== TEXTE SOURCE ==

Aux animaux la guerre


Ici, dans cette petite ville des Vosges, l'usine Velocia est depuis plusieurs générations au centre de la vie du canton et du quotidien de tous. Mais les temps ont changé.  Comme tant d'autres, victime de la mondialisation et la financiarisation, elle se tourne vers des plans sociaux successifs avec leurs licenciements par vagues. Ils ne sont plus aujourd'hui qu'une poignée à avoir sauvé provisoirement leur tête. En cas de grosses commandes, des vacataires viennent renforcer l'équipe le temps nécessaire. 
Un matin, les ouvriers encore en poste s'aperçoivent qu'une machine a été déménagée discrètement pendant la nuit. Tous comprennent que ce démantèlement sonne le glas pour leur entreprise.  Les discours annonçant la fermeture et la délocalisation ne vont pas tarder.  Une catastrophe pour la ville et la région où le taux de chômage grimpe déjà en flèche, une paupérisation inéluctable pour les habitants.

== DONNÉES AFFICHÉES ==
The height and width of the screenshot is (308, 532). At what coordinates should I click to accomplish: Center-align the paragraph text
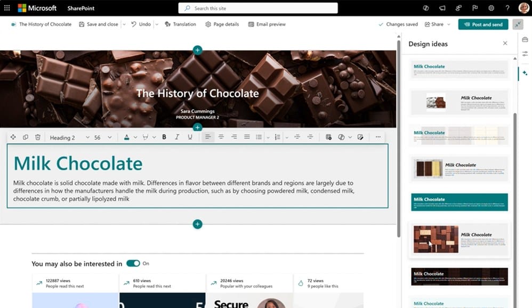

== CONSIGNE ==
Reprenez le passage du texte source commençant par « Un matin, les » et allant jusqu'à « pour les habitants. », en substituant « presse » à « machine ».

== RÉSULTAT ==
Un matin, les ouvriers encore en poste s'aperçoivent qu'une presse a été déménagée discrètement pendant la nuit. Tous comprennent que ce démantèlement sonne le glas pour leur entreprise.  Les discours annonçant la fermeture et la délocalisation ne vont pas tarder.  Une catastrophe pour la ville et la région où le taux de chômage grimpe déjà en flèche, une paupérisation inéluctable pour les habitants.